“It’s a confluence of remarkable things. We’ve got extraordinarily rare animals, nearly extinct, acting very unusually,” said Charles “Stormy” Mayo, director of the right whale habitat studies program at the Provincetown Center for Coastal Studies.
Before arriving early in Cape Cod waters, one of their main feeding grounds, right whales had a difficult winter off Florida and Georgia, where they gave birth to fewer calves.
Scientists are reluctant to draw a straight line between warmer water and changes in whale behavior, but some feel that they’re seeing more than coinciden-
ces. Water temperatures in and around Cape Cod Bay were more than 3.5 degrees above average this winter, although scientists say this is probably a short-term anomaly that can’t be directly attributed to climate change.
“To me or you 3.5 degrees isn’t a big difference, but in an ocean system it means different oceanography, different currents and different biological processes,” Mayo said. He suspects this could be driving changes in the distribution and timing of plankton blooms, in turn influencing the whales’ odd behavior.
With only about 400 of the animals in existence, North Atlantic right whales inevitably attract attention when they venture close to shore. The vast majority of them bear the scars of ship strikes and entanglement with fishing gear, two leading causes of right whale mortality and a threat to the species’ survival.
Humans have long posed a threat to the docile, huge-headed animals, which were hunted to near extinction in the 19th and 20th centuries because of their slowness and buoyancy after being killed (thus making them the “right” whale to hunt for their oil and baleen).
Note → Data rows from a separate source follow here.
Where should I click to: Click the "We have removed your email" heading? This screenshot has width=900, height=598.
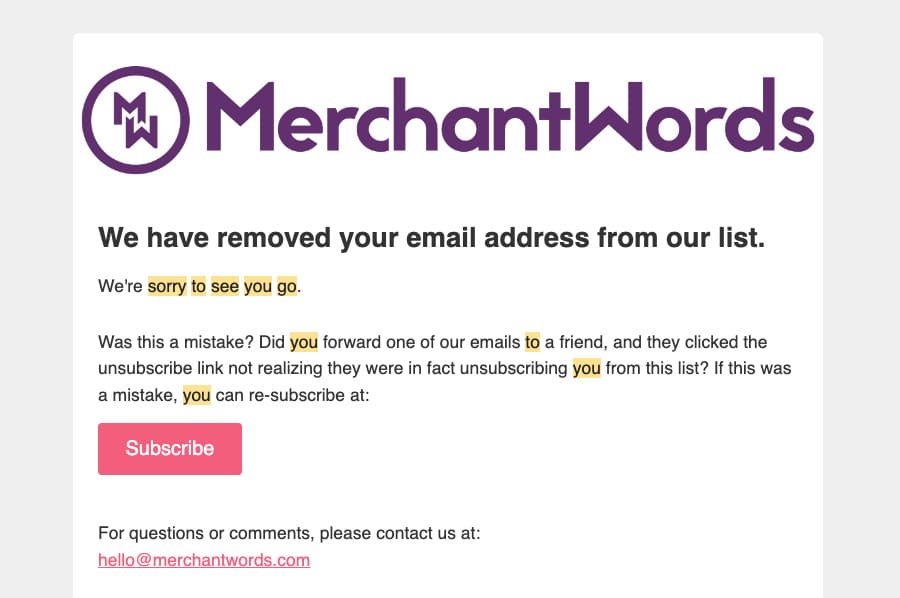(431, 238)
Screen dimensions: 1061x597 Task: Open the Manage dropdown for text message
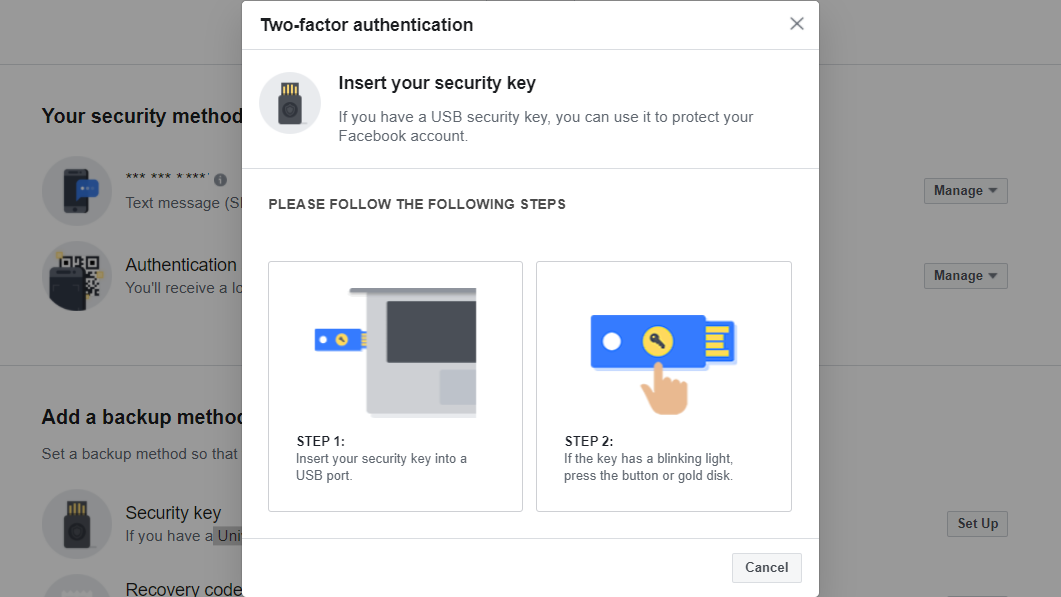pos(965,191)
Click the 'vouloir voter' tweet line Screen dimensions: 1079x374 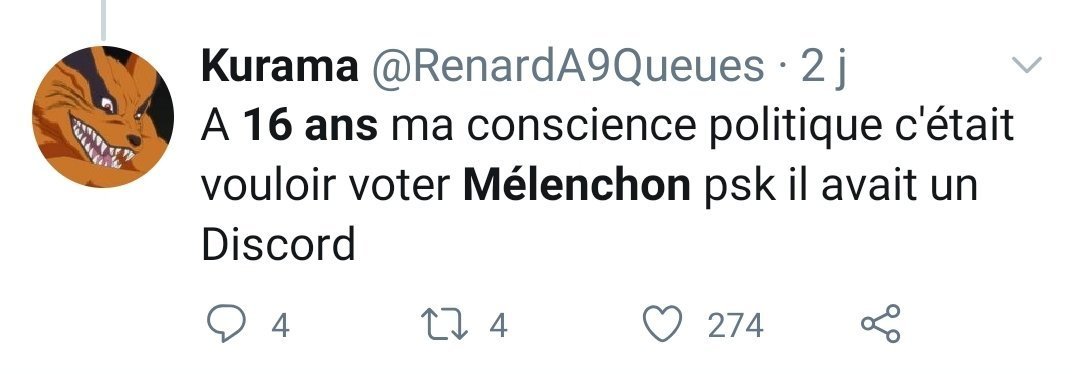[x=325, y=186]
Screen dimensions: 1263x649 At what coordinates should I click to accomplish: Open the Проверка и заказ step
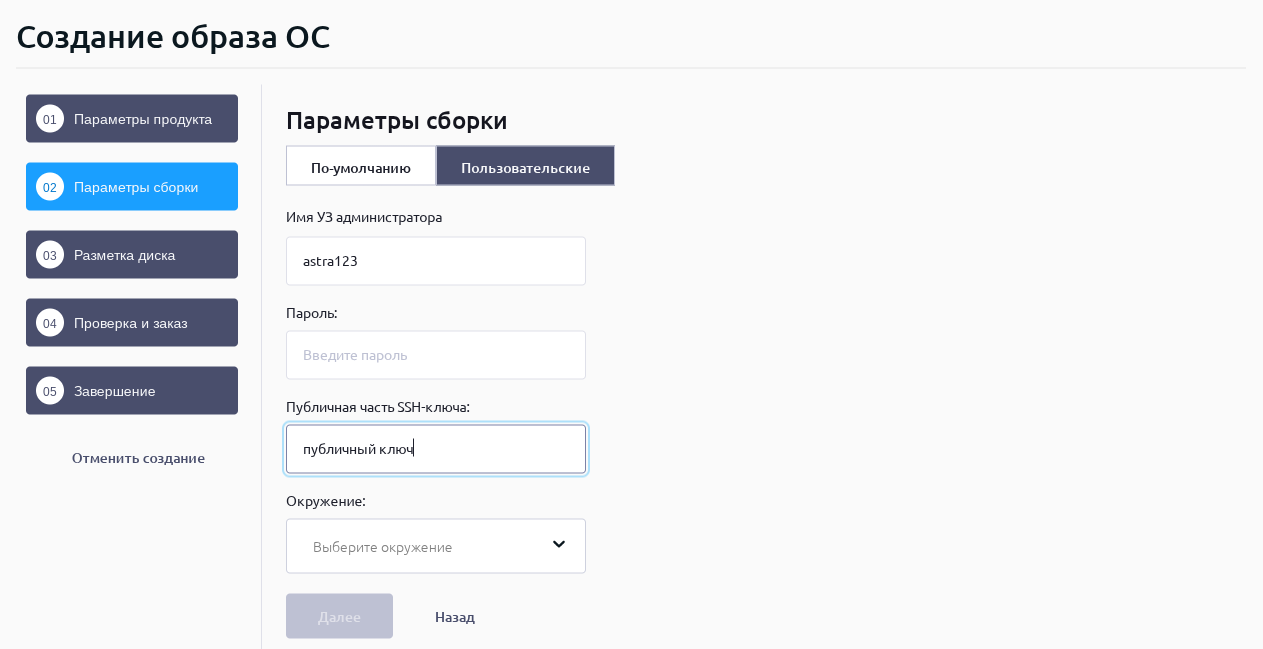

But there are indications that in the coming decades the whales will be affected by a changing planet.
“It was a terrible year for right whale calves,” says Tony LaCasse, a spokesman for the New England Aquarium, a leader in right whale research.
Female right whales venture as far south as Florida to give birth, and the past decade has witnessed an encouraging uptick in calving numbers, with a yearly average of 20 and a high of 39 born in 2009. But this winter, aerial survey teams in Florida and Georgia have counted only six new calves, including one that likely died, apparently from malnutrition.
According to scientists, the disappointing numbers could be linked to changes in the animals’ northern feeding grounds brought on by water that is warmer but also less salty because of melting Arctic sea ice.